The next line print some_thing.value works like this.  "something" is recognized as an address.  Python looks at that address and finds a Thing.   That Thing has an attribute called value so that is the value that gets printed.

The key point is that some_thing is just a variable, and we use it to store the address of an object that resides somehere in memeory.  Do you see where this is going?  When we create the objects for our linked list, each one can contain an attribute that can store the address of the current object's successor.

class Node(object):                  # the "things" that make up the linked list are traditionally named Nodes

    def __init__(self, value = 0, next = None):
       self.value = value
       self.next = next

# main program
node_a = Node(15)
node_b = Node(12)
node_c = Node(99)

node_a.next = node_b
node_b.next = node_c

Voila!  We have created a very rudimentary linked list: node_a points to a Node which contains an attribute called next, which points to another Node (the one that node_b points to)  which in turn contains a next attribute that points to the third Node

At this point we can explore some of the clever things we can do with these address variables.  For example,

print node_a.next.next.value

This is interpreted as "find the Node that node_a points to, follow its next to another Node, follow that Node's next to another Node, and print that Node's value attribute"

if node_a.next == node_b:
    print "they point to the same thing"
else:
    print "they point to different things"

The point of this example is to drive home the idea that node_a.next and node_b are both address variables (pointers).  When we compare them we are strictly comparing the addresses they refer to, not the contents of the Nodes that are at those addresses, nor the addresses of the two pointers themselves.  For example, consider this

node_d = Node(57)
node_e = Node(57)
if node_d == node_e:
    print "They are equal"
else:
    print "Not equal"

At this point you should not be surprised to see that the output is "Not equal" - node_d points to the first of the two new Nodes, and node_e points to the second.  Even though these Nodes contain the same value (57) they sit in different locations in memory, so node_d and node_e contain different addresses.

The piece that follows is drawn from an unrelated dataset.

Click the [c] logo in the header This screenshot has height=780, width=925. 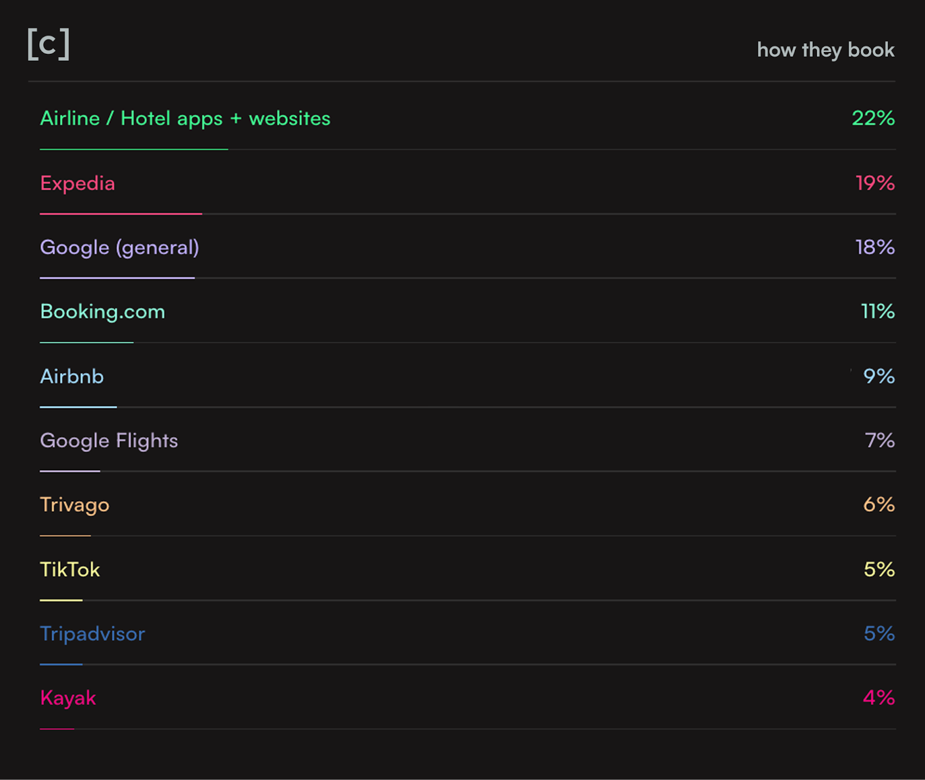(x=49, y=45)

So we now know how to link Nodes together in a list.  To bring together all the bits and pieces that define a linked list we create another class (with a very imaginative name):

class Linked_List(object):

    def __init__(self):
          self.head = None
          self.tail = None
          self.length = 0


# We usually define our classes so that the mechanisms of the implemented operations are hidden -
# a programmer using this class does not need to know how  the linked list is set up - for example
# the programmer should not need to know that the values are stored in objects called Nodes.  All
# the programmer using the Linked_List class needs to know are the functions that are used to
# add and remove values, search the list, etc.  Let's look at a few of these operations.

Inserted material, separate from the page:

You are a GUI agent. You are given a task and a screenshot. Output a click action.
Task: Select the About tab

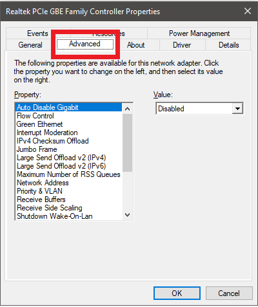(135, 45)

    def prepend(self, value):   # add a new value at the beginning of the list
       new_node = Node(value)      # create a node containing the new value
       if self.length == 0:      # the list is empty
          self.head = new_node
          self.tail = new_node
       else:
          new_node.next = self.head
          self.head = new_node
       self.length += 1

    def append(self,value):   # add a new value at the end of the list
       new_node = Node(value)
       if self.length == 0:
          self.head = new_node
          self.tail = new_node
       else:
          self.tail.next = new_node
          self.tail = new_node
       self.length += 1

    def print_list(self):
       current = self.head
       while current != None:
          print current.value,
          current = current.next
       print
   


Please refer to the demo code for several other standard operations on linked lists, almost all of which we went through in class.  You should make sure you understand how they work, and be able to write functions to perform these operations when asked.